Baskın ORAN
Şu sırada AKP Gn. Bşk. ve CB Erdoğan’ın 2 acil ve önemli meselesi var: Suriyeli mülteciler ve “Fırat’ın Doğusu’nu işgal. Bunlar birbirine göbek bağıyla bağlı. Sırayla alalım.
***
Muhalefet “Suriyelileri sınırdışı etmek insanlığa sığmaz” mealinde pankart açarken, Erdoğan’ın kendi partilileri bütün yurtta ve özellikle de İstanbul’da “Gönderin şu Suriyelileri!” isyanında.
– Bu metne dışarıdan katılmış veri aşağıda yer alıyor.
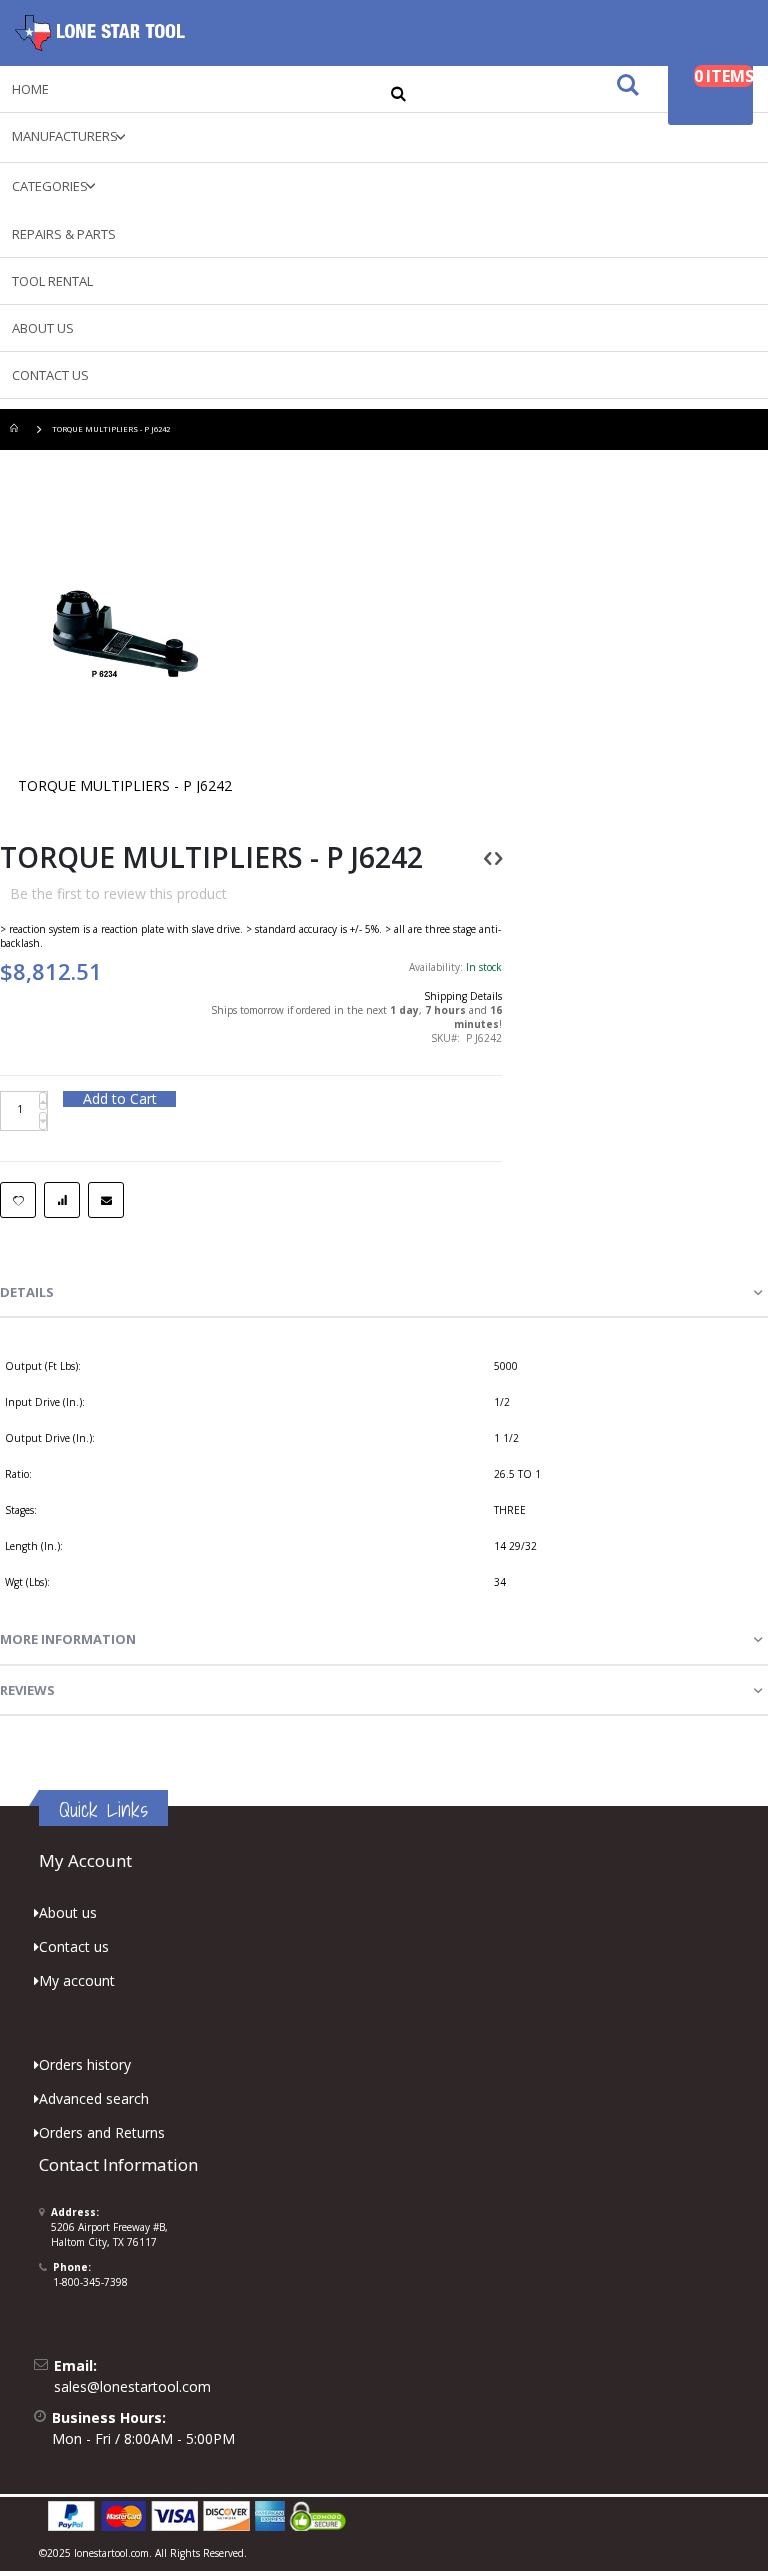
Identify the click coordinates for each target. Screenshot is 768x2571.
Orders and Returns (102, 2132)
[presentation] (384, 1293)
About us (68, 1912)
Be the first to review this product (118, 893)
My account (77, 1980)
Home (17, 429)
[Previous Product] (488, 857)
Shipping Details (463, 996)
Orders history (85, 2064)
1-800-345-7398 (90, 2282)
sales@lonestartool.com (132, 2386)
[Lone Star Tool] (100, 33)
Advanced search (94, 2098)
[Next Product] (498, 857)
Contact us (74, 1946)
Bunun önemi şurada ki, AKP’nin çifte dikiş kaybettiği İstanbul’dan bahsediyoruz. Cumhuriyet’ten dışarı ve kodesten içeri atılmış Kadri Gürsel yazıyor:
Kentte “geçici koruma” diye kayıtlı 479.000 Suriyeli mültecilerin yüzde 73’ü AKP’li ilçe belediyelerinde yaşamakta. Kamuoyu araştırmalarına göre “Suriyelilerle aynı mahallede yaşayabilirim” demişlerin oranı % 57’den % 31’e, “Aynı apartmanda komşu ya da arkadaş olabilirim” demişlerinki ise % 41’den % 21’e gerilemiş.
Böyle olmasaydı, AKP bu insanları blok halinde vatandaş yapıp oy deposu olarak kullanmak niyetindeydi. Nitekim S. Soylu’dan öğreniyoruz, 92.280 Suriyeliye kaşla göz arasında vatandaşlık verilmiş.
İkinci mesele, yani “Fırat’ın Doğusu’nu işgal” niyeti insan hayatını daha direkt ilgilendiren bir sorun. Çünkü, aşağıda geleceğiz, öldürmek ve ölmekle ilgili.
***
İkisini birlikte düşününce akla ilk gelen: Ağacı kesersin, altında kalırsın. Veya, “Etme-Bulma Dünyası”.
Çünkü Suriye’deki kaosu Erdoğan başlatmadı ama, başlamasına ve hele de bugünkü felakete dönüşmesine büyük katkı yaptı. Daha önce de kaç kere yazdım, kısaca hatırlatayım:
Tunus’ta çıkan “Arap Baharı” (yani şeriatçı Müslüman Kardeşler isyanları) Libya ve Mısır’ı devirip 2011’de Suriye’ye ulaştığında, Başbakan Erdoğan büyük umuda kapılmıştı: Türkiye sınırına kavuşacak bir Sünni Müslüman kuşağının lideri olmak.
Esad, Müslüman Kardeşler’e pabuç bırakmadı. Ve sonuçta Erdoğan’ın bu büyük arzusunu engellemiş oldu.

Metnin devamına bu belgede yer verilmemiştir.